Il forte interesse manifestato verso il nostro Paese si è già confrontato con un quadro normativo e autorizzativo non pienamente allineato alla scala e alla rapidità degli investimenti previsti. Secondo l’Osservatorio Data Center del Politecnico di Milano, dei 10,5 miliardi di euro di investimenti stimati nel periodo 2023–2025, circa il 32% dei progetti è stato respinto o bloccato per motivazioni di diversa natura.
Non si tratta di promuovere un’approvazione indiscriminata delle iniziative, bensì di dotare il sistema di strumenti normativi e procedurali capaci di garantire tempi certi e prevedibili nei processi decisionali. In un settore come quello dei data center, in cui il time-to-market rappresenta uno dei principali fattori competitivi, l’assenza di certezze autorizzative rischia infatti di compromettere l’attrattività del Paese e di dirottare investimenti verso mercati più efficienti sotto il profilo regolatorio.

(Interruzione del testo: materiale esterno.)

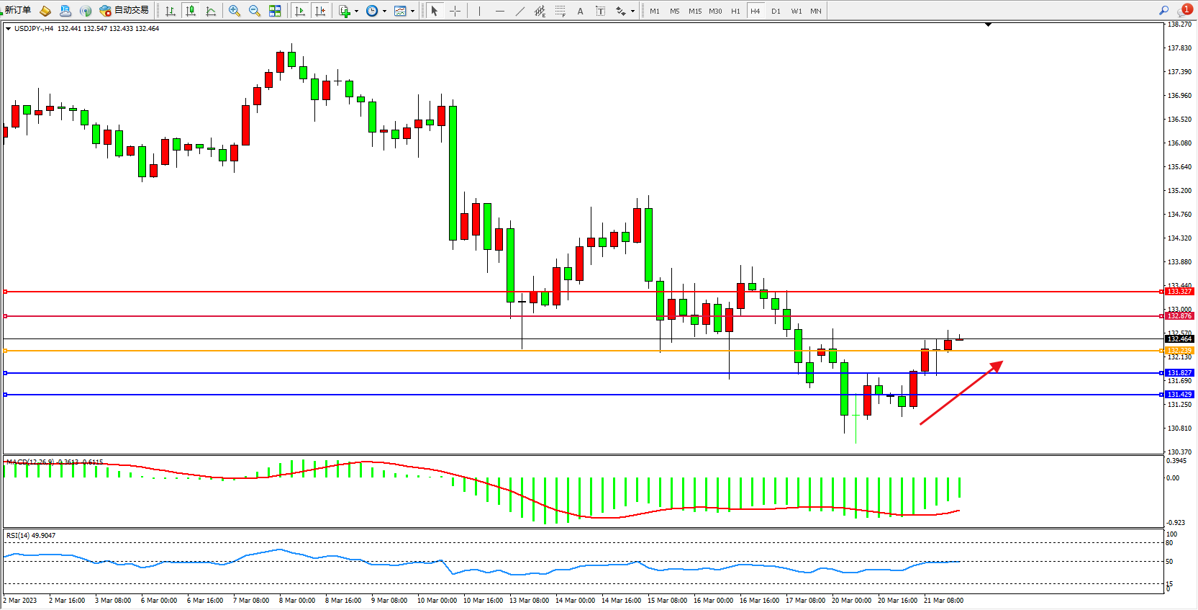This screenshot has height=610, width=1198.
Task: Click the 新订单 new order button
Action: (x=16, y=10)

Un’infrastruttura strategica per città più resilienti
I data center sono spesso descritti come “fabbriche invisibili”, ma il loro impatto sul futuro delle città è tutt’altro che nascosto. Decideranno il livello di competitività dei territori, la capacità di attrarre investimenti, la qualità dei servizi digitali offerti ai cittadini. Ma soprattutto, saranno un banco di prova della capacità di coniugare sviluppo tecnologico, sostenibilità ambientale e qualità urbana.